Por eso hay tanta gente «buena» (éticamente, distributivamente) que puede llegar a cometer los mayores crímenes en determinados contextos. Sólo así se entiende que el exorcista llegue a matar a la endemoniada dándole de comer sal. Por eso muchos alemanes buenos apoyaron a Hitler, y tantos rusos a Stalin y sus proyectos. Por eso no se cambia de voto de un día para otro. ¿Acaso el obrerete más generoso no puede llegar a cometer alguna barbaridad política? ¿Es que no hay empresarios buenos, en contra de lo que piensan muchos proletarios? ¿No se enfrentan en una guerra bandos con sujetos de distinta condición ética, sin que la guerra se reduzca a dicho contexto? Y sin embargo muchos llamaron «asesino» a Aznar tras una pancarta «contra la guerra», cayendo en un eticismo metafísico que reduce la política a una ética con la que la confunde?

**Datos proporcionados**:
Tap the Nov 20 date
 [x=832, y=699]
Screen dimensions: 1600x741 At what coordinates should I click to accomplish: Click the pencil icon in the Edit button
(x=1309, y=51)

**Trabajo solicitado**:
1. Según el texto sobre ética y política, ¿de qué manera llega el exorcista a matar a la endemoniada?
2. Retome el texto sobre ética y política a partir del punto en que termina.
Los datos no guardan relación alguna con el texto sobre ética y política.

**Respuestas del ejercicio**:
1. Dándole de comer sal.

2.
Creemos que la concepción (abstracta) de «historiografía basura» también se podría poner en correspondencia con la distinción que desarrolla Gustavo Bueno entre «Verdadera política / Falsa política / Política Verdadera / Política falsa»:

«Establecemos: (A) Por un lado, la distinción entre A1, una verdadera política (comp.: verdadera filosofía, verdadera religión, verdadera ciencia) y A2, una falsa política (comp.: falsa filosofía, falsa religión, falsa ciencia). (a) Por otro lado, la distinción entre a1, política verdadera (comp.: filosofía verdadera, religión verdadera, ciencia verdadera) y a2 una política falsa (comp.: filosofía falsa, religión falsa, ciencia falsa)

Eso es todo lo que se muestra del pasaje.